= Beginning of Section =

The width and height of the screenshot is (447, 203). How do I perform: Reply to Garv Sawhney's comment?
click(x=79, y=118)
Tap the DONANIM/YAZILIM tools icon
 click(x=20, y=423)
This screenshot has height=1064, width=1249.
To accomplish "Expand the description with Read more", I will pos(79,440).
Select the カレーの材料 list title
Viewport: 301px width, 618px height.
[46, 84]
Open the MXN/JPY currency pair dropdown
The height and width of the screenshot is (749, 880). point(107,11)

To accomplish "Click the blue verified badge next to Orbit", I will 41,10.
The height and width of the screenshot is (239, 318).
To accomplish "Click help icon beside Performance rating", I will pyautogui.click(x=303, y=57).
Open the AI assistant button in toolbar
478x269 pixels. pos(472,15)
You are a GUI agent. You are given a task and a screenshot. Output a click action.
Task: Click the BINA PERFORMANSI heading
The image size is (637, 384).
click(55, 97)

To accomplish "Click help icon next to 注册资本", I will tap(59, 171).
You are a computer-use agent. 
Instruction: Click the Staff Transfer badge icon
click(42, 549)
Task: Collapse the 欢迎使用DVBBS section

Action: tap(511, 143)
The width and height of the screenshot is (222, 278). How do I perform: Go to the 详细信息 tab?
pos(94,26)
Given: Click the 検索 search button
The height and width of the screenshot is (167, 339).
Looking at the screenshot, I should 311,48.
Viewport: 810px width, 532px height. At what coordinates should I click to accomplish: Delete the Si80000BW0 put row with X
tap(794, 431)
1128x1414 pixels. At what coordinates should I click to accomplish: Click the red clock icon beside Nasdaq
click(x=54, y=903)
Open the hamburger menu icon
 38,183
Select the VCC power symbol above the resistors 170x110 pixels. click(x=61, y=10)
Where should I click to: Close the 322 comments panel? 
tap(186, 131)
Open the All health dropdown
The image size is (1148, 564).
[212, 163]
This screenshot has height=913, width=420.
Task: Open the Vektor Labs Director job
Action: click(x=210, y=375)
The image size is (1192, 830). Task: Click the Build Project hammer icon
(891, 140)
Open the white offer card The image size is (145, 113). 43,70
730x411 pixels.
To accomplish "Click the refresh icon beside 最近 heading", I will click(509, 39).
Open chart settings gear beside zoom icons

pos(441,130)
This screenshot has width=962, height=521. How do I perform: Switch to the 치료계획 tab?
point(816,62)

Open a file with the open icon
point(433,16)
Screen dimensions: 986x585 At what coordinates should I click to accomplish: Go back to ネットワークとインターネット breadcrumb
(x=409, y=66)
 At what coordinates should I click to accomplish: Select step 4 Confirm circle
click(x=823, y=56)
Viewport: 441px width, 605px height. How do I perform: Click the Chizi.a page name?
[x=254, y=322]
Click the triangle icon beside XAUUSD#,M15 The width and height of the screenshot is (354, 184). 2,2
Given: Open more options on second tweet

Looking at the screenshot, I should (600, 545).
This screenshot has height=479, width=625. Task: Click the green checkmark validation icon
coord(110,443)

= End of Section =

# Exercise brief
Copy the full listing exactly.

# Output of the task
The width and height of the screenshot is (447, 203). How do I perform: Reply to Garv Sawhney's comment?
click(x=79, y=118)
Tap the DONANIM/YAZILIM tools icon
 click(x=20, y=423)
This screenshot has height=1064, width=1249.
To accomplish "Expand the description with Read more", I will pos(79,440).
Select the カレーの材料 list title
Viewport: 301px width, 618px height.
[46, 84]
Open the MXN/JPY currency pair dropdown
The height and width of the screenshot is (749, 880). point(107,11)

To accomplish "Click the blue verified badge next to Orbit", I will 41,10.
The height and width of the screenshot is (239, 318).
To accomplish "Click help icon beside Performance rating", I will pyautogui.click(x=303, y=57).
Open the AI assistant button in toolbar
478x269 pixels. pos(472,15)
You are a GUI agent. You are given a task and a screenshot. Output a click action.
Task: Click the BINA PERFORMANSI heading
The image size is (637, 384).
click(55, 97)

To accomplish "Click help icon next to 注册资本", I will tap(59, 171).
You are a computer-use agent. 
Instruction: Click the Staff Transfer badge icon
click(42, 549)
Task: Collapse the 欢迎使用DVBBS section

Action: tap(511, 143)
The width and height of the screenshot is (222, 278). How do I perform: Go to the 详细信息 tab?
pos(94,26)
Given: Click the 検索 search button
The height and width of the screenshot is (167, 339).
Looking at the screenshot, I should 311,48.
Viewport: 810px width, 532px height. At what coordinates should I click to accomplish: Delete the Si80000BW0 put row with X
tap(794, 431)
1128x1414 pixels. At what coordinates should I click to accomplish: Click the red clock icon beside Nasdaq
click(x=54, y=903)
Open the hamburger menu icon
 38,183
Select the VCC power symbol above the resistors 170x110 pixels. click(x=61, y=10)
Where should I click to: Close the 322 comments panel? 
tap(186, 131)
Open the All health dropdown
The image size is (1148, 564).
[212, 163]
This screenshot has height=913, width=420.
Task: Open the Vektor Labs Director job
Action: click(x=210, y=375)
The image size is (1192, 830). Task: Click the Build Project hammer icon
(891, 140)
Open the white offer card The image size is (145, 113). 43,70
730x411 pixels.
To accomplish "Click the refresh icon beside 最近 heading", I will click(509, 39).
Open chart settings gear beside zoom icons

pos(441,130)
This screenshot has width=962, height=521. How do I perform: Switch to the 치료계획 tab?
point(816,62)

Open a file with the open icon
point(433,16)
Screen dimensions: 986x585 At what coordinates should I click to accomplish: Go back to ネットワークとインターネット breadcrumb
(x=409, y=66)
 At what coordinates should I click to accomplish: Select step 4 Confirm circle
click(x=823, y=56)
Viewport: 441px width, 605px height. How do I perform: Click the Chizi.a page name?
[x=254, y=322]
Click the triangle icon beside XAUUSD#,M15 The width and height of the screenshot is (354, 184). 2,2
Given: Open more options on second tweet

Looking at the screenshot, I should (600, 545).
This screenshot has height=479, width=625. Task: Click the green checkmark validation icon
coord(110,443)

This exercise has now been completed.